§ Exercise
Give the listing again word for word, excluding the pictures it contains.

§ Source records

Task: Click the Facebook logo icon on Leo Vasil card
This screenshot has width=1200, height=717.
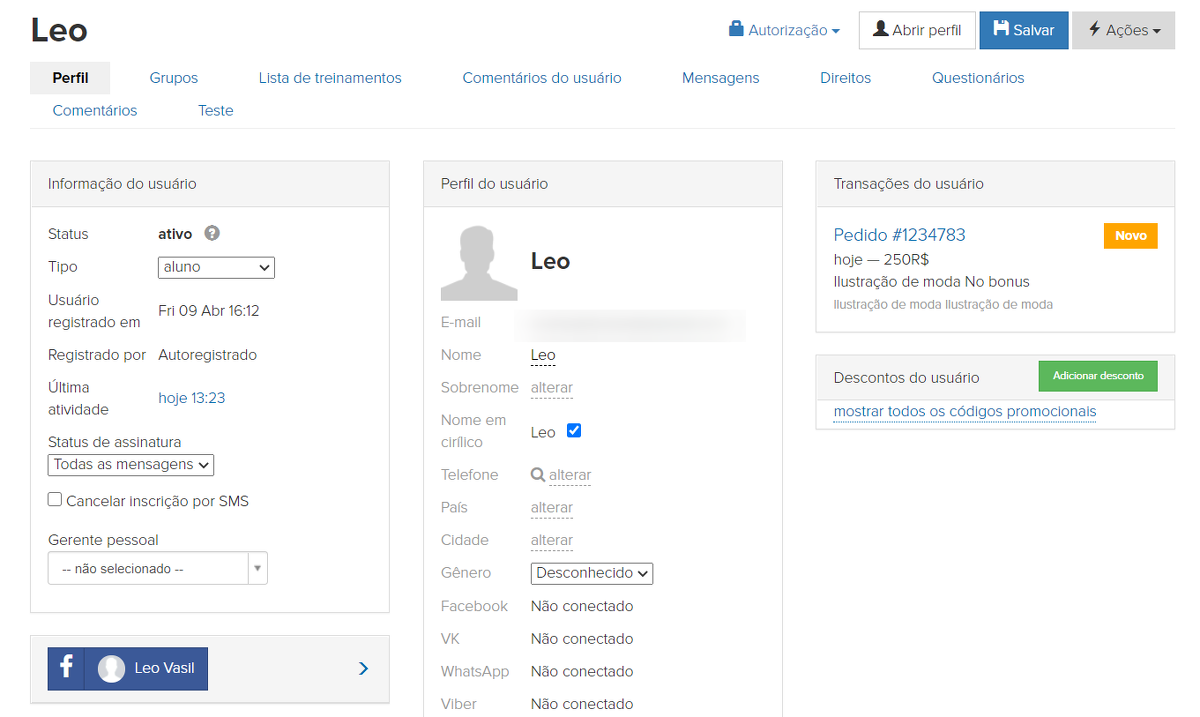Action: [66, 668]
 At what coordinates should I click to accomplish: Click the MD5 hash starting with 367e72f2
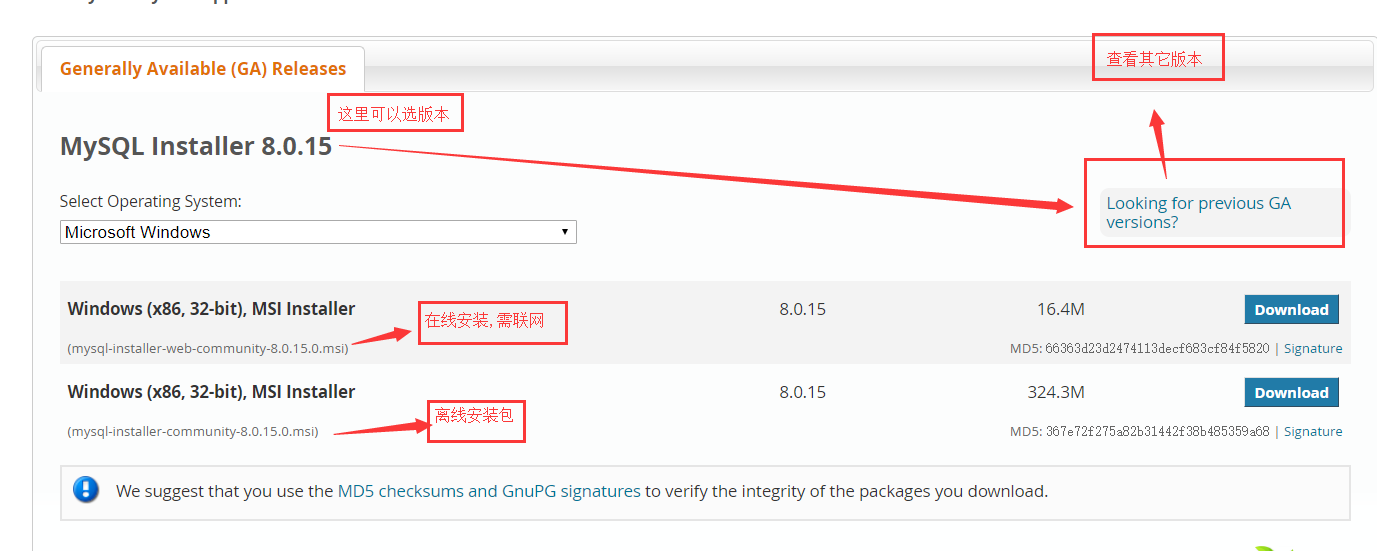point(1157,432)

§ Solution for this task
Task: Click the Facebook logo icon on Leo Vasil card
This screenshot has width=1200, height=717.
Action: [66, 668]
 At what coordinates should I click to accomplish: Click the MD5 hash starting with 367e72f2
point(1157,432)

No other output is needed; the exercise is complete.